What this does is set in play this key contest that holds the whole of the created order in contest- life and death, humankind and the tempter, Jesus and the tempter. This is the grand narrative we find being declared in the New Exodus, this wilderness journey to the New Kingdom. What is being established is this reestablishing of God’s Kingdom, and what is being emphasized in the wilderness is the “source” of life that lies at the center of this Kingdom, the dwelling of God in the temple that Jesus is raising up in Himself in the Spirit, as as the new temple. We will reside in Him, and in Him we will find the new Kingdom being established. This is why the reeneactment of the Exodus in the temptation narrative doesn’t move us through the garden, but through the elements of the Exodus story, with each temptation recalling a key aspect of God’s provision (food, water, and ultimately we come to this grand summation in the picture of the coming Kingdom, the promised land).
Here is what is most important though. If James is right and the tree of knowledge of good and evil is about the revealing of the “desire” of our heart, what is being revealed in the temptation narrative, in this grand contest, is the desire of God’s heart. God’s heart is for His creation. It is life giving, not death giving. That is what Matthew’s Gospel is going to begin to unfold as it places this contest between the forces of good and evil that hold this world bondage into the narrative of the religious leaders and Jesus’ kingdom that is about to unfold. Matthew adds to this temptation narrative that this happened “before the time” (3:29), which is super important, because the traditional narrative ends the temptation narrative with the “devil” (the tempter) leaving until a more opportune time. What is going to become revealed in Matthew’s Gospel is that the way this Kingdom comes, the way it is going to be reestablished is not by way of the Israelite story of conquest and failure, but way of God entering into our suffering reality. By way of Jesus, who knew no sin (the knowledge of good and evil) placing himself in bondage to sin along with us. This is how the Gospel will reestablish the source of life in the midst of our suffering world, one held captive by the toiling of the ground, enmity between our natures, and ultimately by death. Jesus is the source of life, not us, and in this we discover (or rediscover) God’s true heart for his creation. He is the temple (the image of the new Kingdom, the garden, God’s dwelling), and we dwell in him, in which traditionally the final thing to be placed in the temple is the idol, the image of God. We are the image of God, bearing witness to the source of life.
Here is a good further resource for understanding the Exodus story in Jewish understanding and the Jewish narrative.

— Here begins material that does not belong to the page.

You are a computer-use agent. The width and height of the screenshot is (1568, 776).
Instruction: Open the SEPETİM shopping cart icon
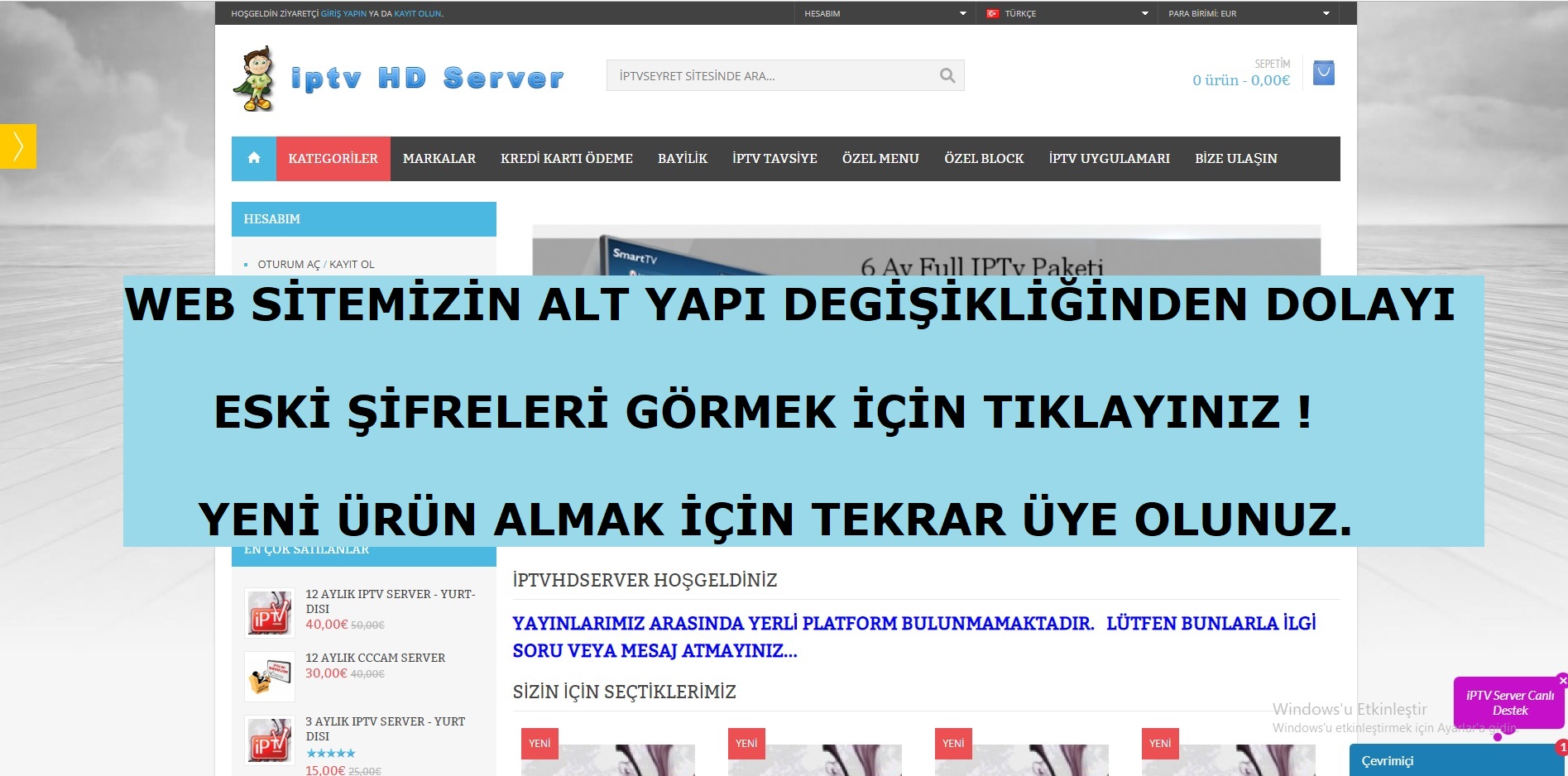[x=1323, y=73]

Moving forward, what we are going to see in Matthew’s Gospel is a very intentional, parallel placement of the story of John the Baptist, Herod (the two Herods) and Jesus, something that Matthew uses to emphasize the nature of the new Kingdom has set within the competing forces. For now though, what Matthew has established is that promise of the new Kingdom is coming. Liberation is here. This is the declaration of the New Exodus.